= Alexandre François Malbranche =

French lichenologist (1818–1888)

Alexandre François Malbranche (6 April 1818, Bernay, Eure – 16 May 1888, Rouen) was a French pharmacist, botanist and mycologist. He is known for his botanical and mycological studies associated with Normandy,

He received his education in Rouen, where he subsequently spent his career as a pharmacist. He served as president of the Société des amis des sciences de Rouen, and for several years was a member of the Société botanique de France (1879–1888).

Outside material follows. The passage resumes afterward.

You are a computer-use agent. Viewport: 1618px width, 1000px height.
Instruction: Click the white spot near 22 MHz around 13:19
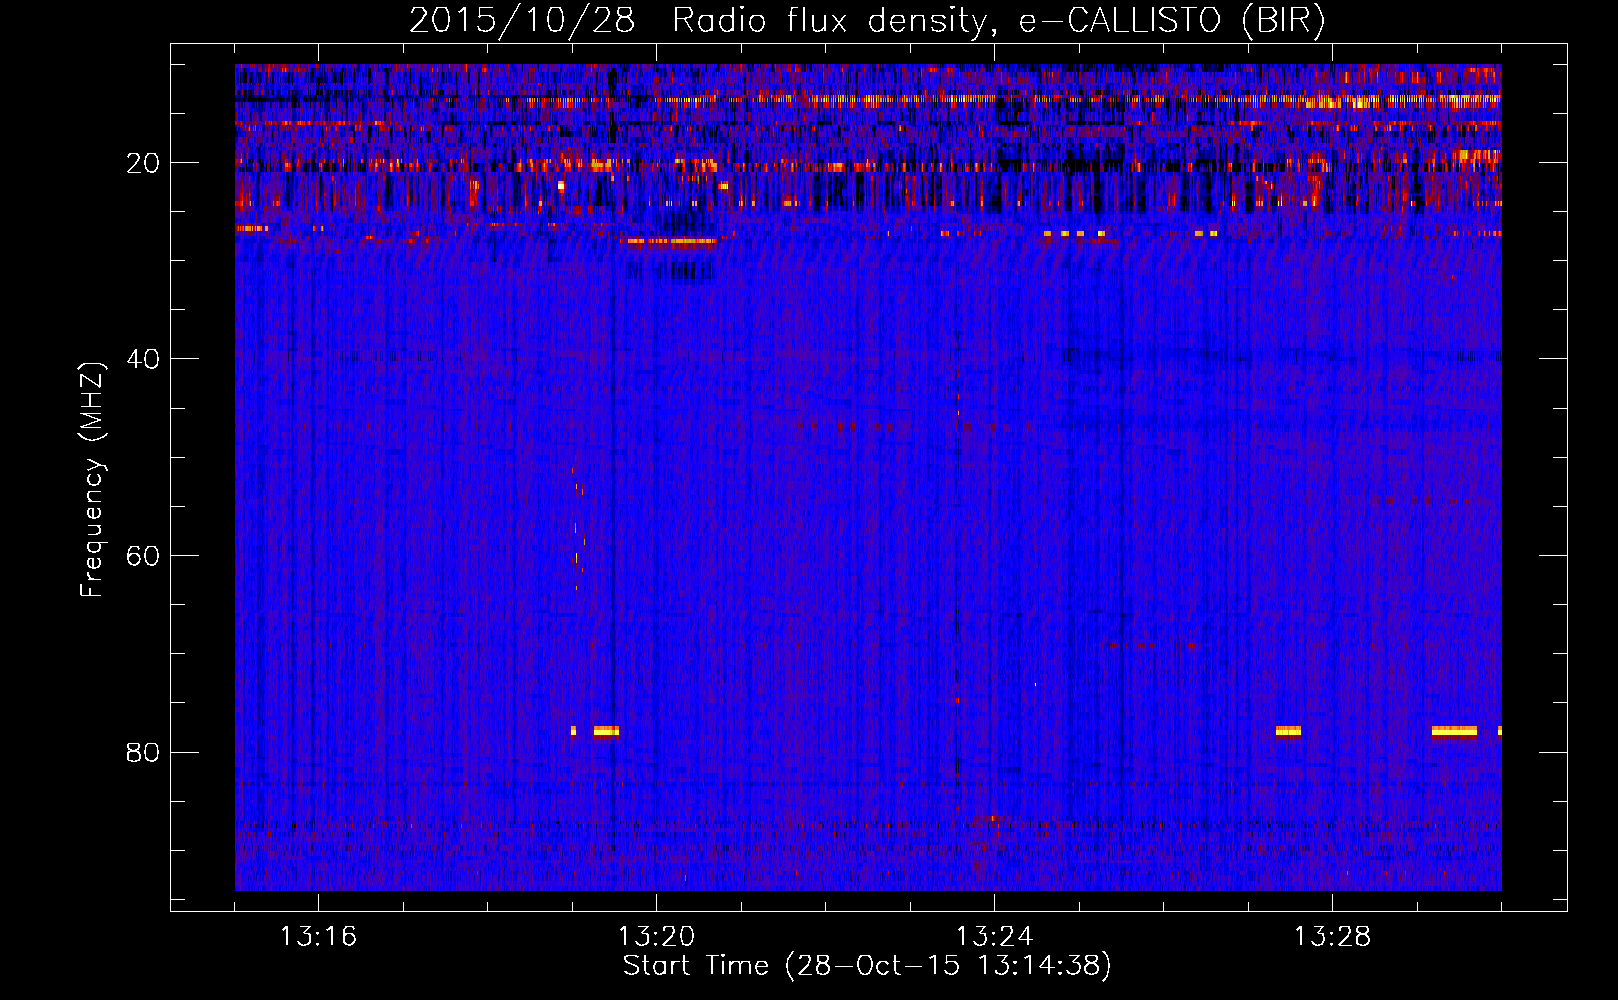(561, 185)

He was the author of treatises on lichens, fungi, teratology in plants, Darwinism and on the botanical genus Rubus. Between 1863 and 1869, he edited and distributed the exsiccata Lichens de la Normandie, préparés et classés d'après la méthode du Dr. Nylander. As a taxonomist, he co-circumscribed a number of Rubus species. The mycological genus Malbranchea was named in his honor by Pier Andrea Saccardo (1882).

== Selected works ==
- Catalogue des plantes cellulaires et vasculaires de la Seine-inférieure, 1864 – Catalog of cellular and vascular plants of Seine-Inférieure.
- Catalogue descriptif des lichens de la Normandie : classés d'après la méthode du Dr. Nylander, 1870 – Descriptive catalog on lichens of Normandy.
- Le transformisme, ses origines, ses principes, ses impossibilités, 1874 – Transformism, origins, principles, impossibilities.
- Essai sur les Rubus normands, 1875 – Essay on Rubus found in Normandy.
- Contributions à l'étude monographique du genre Graphis, 1884 – Contributions to the study of the lichen genus Graphis.